### Pagina

Articles

Musica e Islam: Uno sguardo più profondo

Le arti religiose del mondo musulmano manifestano particolari caratteristiche culturali e un senso di unità attraverso le culture. La musica devozionale della Nigeria e del Pakistan, per esempio, hanno una relazione riconoscibile, ma sono anche unicamente nigeriane e pakistane. Jacques Jomier attribuisce questo fenomeno al modo in cui l’Islam si muove attraverso il mondo:

L’Islam è come un torrente chiaro, con caratteristiche ben definite, che è lo stesso ovunque. Ma il terreno su cui scorre il torrente può essere molto vario. Inoltre, in ogni caso, l’acqua prenderà il colore delle rive, della sabbia o della terra che forma il suo letto.

La specificità culturale che emerge è in conversazione con l’idea di cosa sia un Islam “vero” o “puro”. Questa discussione è presente in quasi tutte le forme d’arte, letteratura, pittura, architettura e musica, facendo emergere la questione di quando l’arte cessa di essere “islamica”, o religiosamente ammissibile.

### Compiti da svolgere
1. Aggiorni il tratto dell'articolo su musica e Islam che va da "L’Islam è come" fino a "o religiosamente ammissibile.", sostituendo "torrente" con "fiume".
2. Riporti fedelmente le voci nel tratto che va dalla riga contenente "The height and width of the screenshot is (216, 387)." fino a quella contenente "will (x=77, y=22).", entrambe incluse.

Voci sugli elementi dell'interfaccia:
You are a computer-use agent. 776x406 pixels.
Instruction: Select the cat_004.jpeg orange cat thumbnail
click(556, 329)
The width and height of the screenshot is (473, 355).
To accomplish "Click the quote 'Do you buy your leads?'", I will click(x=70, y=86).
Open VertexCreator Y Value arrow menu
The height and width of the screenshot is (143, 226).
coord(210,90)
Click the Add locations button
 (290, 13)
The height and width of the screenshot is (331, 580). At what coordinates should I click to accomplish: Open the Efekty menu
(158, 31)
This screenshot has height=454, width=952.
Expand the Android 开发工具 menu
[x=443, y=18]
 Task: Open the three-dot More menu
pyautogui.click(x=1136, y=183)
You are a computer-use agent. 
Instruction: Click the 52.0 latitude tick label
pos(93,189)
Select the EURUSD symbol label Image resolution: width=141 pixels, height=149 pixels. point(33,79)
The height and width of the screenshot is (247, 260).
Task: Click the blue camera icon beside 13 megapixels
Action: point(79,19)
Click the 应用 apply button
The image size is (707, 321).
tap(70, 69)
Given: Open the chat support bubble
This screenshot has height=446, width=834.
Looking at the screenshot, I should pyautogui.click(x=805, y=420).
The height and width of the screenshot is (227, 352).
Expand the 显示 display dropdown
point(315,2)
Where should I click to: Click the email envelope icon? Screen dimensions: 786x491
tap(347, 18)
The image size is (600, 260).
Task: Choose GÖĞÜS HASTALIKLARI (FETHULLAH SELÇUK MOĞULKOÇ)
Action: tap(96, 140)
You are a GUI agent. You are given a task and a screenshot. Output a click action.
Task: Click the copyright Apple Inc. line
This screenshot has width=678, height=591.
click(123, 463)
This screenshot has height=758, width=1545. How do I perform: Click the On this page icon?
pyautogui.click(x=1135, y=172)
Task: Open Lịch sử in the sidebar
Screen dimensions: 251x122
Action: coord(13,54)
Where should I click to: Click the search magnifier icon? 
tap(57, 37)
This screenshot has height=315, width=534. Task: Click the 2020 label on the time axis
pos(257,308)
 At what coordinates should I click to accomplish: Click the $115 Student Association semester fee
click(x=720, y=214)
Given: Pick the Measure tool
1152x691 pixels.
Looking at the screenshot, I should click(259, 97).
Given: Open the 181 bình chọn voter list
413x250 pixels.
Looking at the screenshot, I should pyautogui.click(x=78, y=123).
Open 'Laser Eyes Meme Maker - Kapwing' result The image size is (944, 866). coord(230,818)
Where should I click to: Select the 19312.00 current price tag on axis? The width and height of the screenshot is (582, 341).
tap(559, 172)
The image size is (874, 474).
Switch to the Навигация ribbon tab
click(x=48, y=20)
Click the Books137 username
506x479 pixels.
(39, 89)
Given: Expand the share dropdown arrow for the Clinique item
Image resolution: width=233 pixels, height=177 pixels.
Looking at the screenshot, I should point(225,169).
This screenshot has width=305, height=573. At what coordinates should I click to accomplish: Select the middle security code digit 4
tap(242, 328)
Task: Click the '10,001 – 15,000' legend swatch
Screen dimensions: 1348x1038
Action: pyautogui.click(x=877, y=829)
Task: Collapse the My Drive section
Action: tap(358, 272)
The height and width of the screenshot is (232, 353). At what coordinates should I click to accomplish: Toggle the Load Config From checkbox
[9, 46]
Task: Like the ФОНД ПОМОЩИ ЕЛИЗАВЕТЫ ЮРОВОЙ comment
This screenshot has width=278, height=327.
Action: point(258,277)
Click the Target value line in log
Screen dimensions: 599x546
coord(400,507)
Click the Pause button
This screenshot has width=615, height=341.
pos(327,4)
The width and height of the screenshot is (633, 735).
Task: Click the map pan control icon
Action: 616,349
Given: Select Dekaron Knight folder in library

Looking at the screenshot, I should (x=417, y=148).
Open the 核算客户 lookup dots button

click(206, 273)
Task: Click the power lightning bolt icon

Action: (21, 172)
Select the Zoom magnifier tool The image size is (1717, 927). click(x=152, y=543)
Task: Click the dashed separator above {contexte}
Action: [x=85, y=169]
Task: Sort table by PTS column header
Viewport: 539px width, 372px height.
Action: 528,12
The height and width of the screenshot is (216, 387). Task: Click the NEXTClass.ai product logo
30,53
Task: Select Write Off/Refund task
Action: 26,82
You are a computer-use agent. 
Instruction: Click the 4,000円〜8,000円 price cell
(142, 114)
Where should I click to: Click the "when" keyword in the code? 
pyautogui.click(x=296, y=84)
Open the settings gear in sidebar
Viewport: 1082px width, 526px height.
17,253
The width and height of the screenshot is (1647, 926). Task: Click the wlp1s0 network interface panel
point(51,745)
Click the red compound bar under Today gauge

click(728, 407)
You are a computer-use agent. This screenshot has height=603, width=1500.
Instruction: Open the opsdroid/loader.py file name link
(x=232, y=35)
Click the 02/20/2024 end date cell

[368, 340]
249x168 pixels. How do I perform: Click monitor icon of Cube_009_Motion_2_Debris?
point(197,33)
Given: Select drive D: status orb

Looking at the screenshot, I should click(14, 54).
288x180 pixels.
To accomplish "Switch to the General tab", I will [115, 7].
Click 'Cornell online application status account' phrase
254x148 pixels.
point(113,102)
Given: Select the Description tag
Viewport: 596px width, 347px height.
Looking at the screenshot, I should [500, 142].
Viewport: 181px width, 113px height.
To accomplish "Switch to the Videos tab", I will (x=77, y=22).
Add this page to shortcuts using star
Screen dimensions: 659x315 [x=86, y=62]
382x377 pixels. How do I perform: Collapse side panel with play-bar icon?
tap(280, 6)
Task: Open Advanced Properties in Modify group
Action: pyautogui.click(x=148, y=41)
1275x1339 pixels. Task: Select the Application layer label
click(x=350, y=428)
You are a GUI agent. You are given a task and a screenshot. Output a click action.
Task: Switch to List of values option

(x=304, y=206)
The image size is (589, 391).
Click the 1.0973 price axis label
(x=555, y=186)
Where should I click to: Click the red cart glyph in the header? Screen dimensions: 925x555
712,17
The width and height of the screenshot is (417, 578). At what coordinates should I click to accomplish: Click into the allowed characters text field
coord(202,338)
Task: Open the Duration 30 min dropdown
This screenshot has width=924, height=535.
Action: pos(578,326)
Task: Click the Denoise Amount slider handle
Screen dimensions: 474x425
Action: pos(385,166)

### Risposte attese
1.
L’Islam è come un fiume chiaro, con caratteristiche ben definite, che è lo stesso ovunque. Ma il terreno su cui scorre il fiume può essere molto vario. Inoltre, in ogni caso, l’acqua prenderà il colore delle rive, della sabbia o della terra che forma il suo letto.

La specificità culturale che emerge è in conversazione con l’idea di cosa sia un Islam “vero” o “puro”. Questa discussione è presente in quasi tutte le forme d’arte, letteratura, pittura, architettura e musica, facendo emergere la questione di quando l’arte cessa di essere “islamica”, o religiosamente ammissibile.

2.
The height and width of the screenshot is (216, 387). Task: Click the NEXTClass.ai product logo
30,53
Task: Select Write Off/Refund task
Action: 26,82
You are a computer-use agent. 
Instruction: Click the 4,000円〜8,000円 price cell
(142, 114)
Where should I click to: Click the "when" keyword in the code? 
pyautogui.click(x=296, y=84)
Open the settings gear in sidebar
Viewport: 1082px width, 526px height.
17,253
The width and height of the screenshot is (1647, 926). Task: Click the wlp1s0 network interface panel
point(51,745)
Click the red compound bar under Today gauge

click(728, 407)
You are a computer-use agent. This screenshot has height=603, width=1500.
Instruction: Open the opsdroid/loader.py file name link
(x=232, y=35)
Click the 02/20/2024 end date cell

[368, 340]
249x168 pixels. How do I perform: Click monitor icon of Cube_009_Motion_2_Debris?
point(197,33)
Given: Select drive D: status orb

Looking at the screenshot, I should click(14, 54).
288x180 pixels.
To accomplish "Switch to the General tab", I will [115, 7].
Click 'Cornell online application status account' phrase
254x148 pixels.
point(113,102)
Given: Select the Description tag
Viewport: 596px width, 347px height.
Looking at the screenshot, I should [500, 142].
Viewport: 181px width, 113px height.
To accomplish "Switch to the Videos tab", I will (x=77, y=22).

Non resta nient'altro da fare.